10 PRINT CHR$(205.5+RND(1)); : GOTO 10 by Nick Montfort, Patsy Baudoin, John Bell, Ian Bogost, Jeremy Douglass, Mark C. Marino, Michael Mateas, Casey Reas, Mark Sample, and Noah Vawter.
Appropriate that I should stumble upon this after posting about Kevlin Henney’s presentation on Cool Code.
From the introduction:
Computer programs process and display critical data, facilitate communication, monitor and report on sensor networks, and shoot down incoming missiles. But computer code is not merely functional. Code is a peculiar kind of text, written, maintained, and modified by programmers to make a machine operate. It is a text nonetheless, with many of the properties of more familiar documents. Code is not purely abstract and mathematical; it has significant social, political, and aesthetic dimensions. The way in which code connects to culture, affecting it and being influenced by it, can be traced by examining the specifics of programs by reading the code itself attentively.
Like a diary from the forgotten past, computer code is embedded with stories of a program’s making, its purpose, its assumptions, and more. Every symbol within a program can help to illuminate these stories and open historical and critical lines of inquiry. Traditional wisdom might lead one to believe that learning to read code is a tedious, mathematical chore. Yet in the emerging methodologies of critical code studies, software studies, and platform studies, computer code is approached as a cultural text reflecting the history and social context of its creation. “Code . . . has been inscribed, programmed, written. It is conditioned and concretely historical,” new media theorist Rita Raley notes (2006). The source code of contemporary software is a point of entry in these fields into much larger discussions about technology and culture. It is quite possible, however, that the code with the most potential to incite critical interest from programmers, students, and scholars is that from earlier eras.
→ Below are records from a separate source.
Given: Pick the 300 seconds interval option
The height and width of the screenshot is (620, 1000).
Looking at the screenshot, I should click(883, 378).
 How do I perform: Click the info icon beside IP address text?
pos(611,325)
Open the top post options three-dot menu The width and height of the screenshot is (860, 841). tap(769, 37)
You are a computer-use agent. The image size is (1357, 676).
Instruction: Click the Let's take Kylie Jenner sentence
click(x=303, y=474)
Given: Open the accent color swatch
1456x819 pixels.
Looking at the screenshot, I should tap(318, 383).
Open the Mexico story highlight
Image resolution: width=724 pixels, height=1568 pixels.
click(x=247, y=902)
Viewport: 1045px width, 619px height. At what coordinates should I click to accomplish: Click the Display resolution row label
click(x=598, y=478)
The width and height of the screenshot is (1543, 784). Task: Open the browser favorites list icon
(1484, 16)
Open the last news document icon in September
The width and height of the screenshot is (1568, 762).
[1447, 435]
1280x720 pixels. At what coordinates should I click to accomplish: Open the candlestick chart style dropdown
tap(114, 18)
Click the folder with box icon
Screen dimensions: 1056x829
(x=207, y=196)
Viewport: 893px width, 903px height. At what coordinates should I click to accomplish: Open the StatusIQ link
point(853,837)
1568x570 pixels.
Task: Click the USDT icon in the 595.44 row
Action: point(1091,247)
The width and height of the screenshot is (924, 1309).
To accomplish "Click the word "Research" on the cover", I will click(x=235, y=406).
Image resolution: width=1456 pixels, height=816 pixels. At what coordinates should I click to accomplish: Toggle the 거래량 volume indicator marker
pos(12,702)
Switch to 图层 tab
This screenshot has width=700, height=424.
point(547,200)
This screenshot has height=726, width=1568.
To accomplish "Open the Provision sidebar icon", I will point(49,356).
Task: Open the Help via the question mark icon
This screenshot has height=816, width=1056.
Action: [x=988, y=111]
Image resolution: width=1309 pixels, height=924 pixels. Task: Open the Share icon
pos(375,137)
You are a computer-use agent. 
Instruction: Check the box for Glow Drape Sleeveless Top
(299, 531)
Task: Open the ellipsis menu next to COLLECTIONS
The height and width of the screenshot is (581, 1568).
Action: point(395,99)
I have only started to read the volume but it is already deeply interesting.
Topic maps would be obviously useful in tracing the history of programming code across paradigms, vocabularies and influences.
I suspect, but cannot prove that topic maps may have a role in auditing/indexing of the semantics of programming code.
Such that all calls to a particular data store, from sources written in the same or different languages, could be easily identified.
Or having identified a better way to perform a task, identifying when that same task is being executed by other, less optimal methods.
I first saw this in a tweet by Paul Steffen.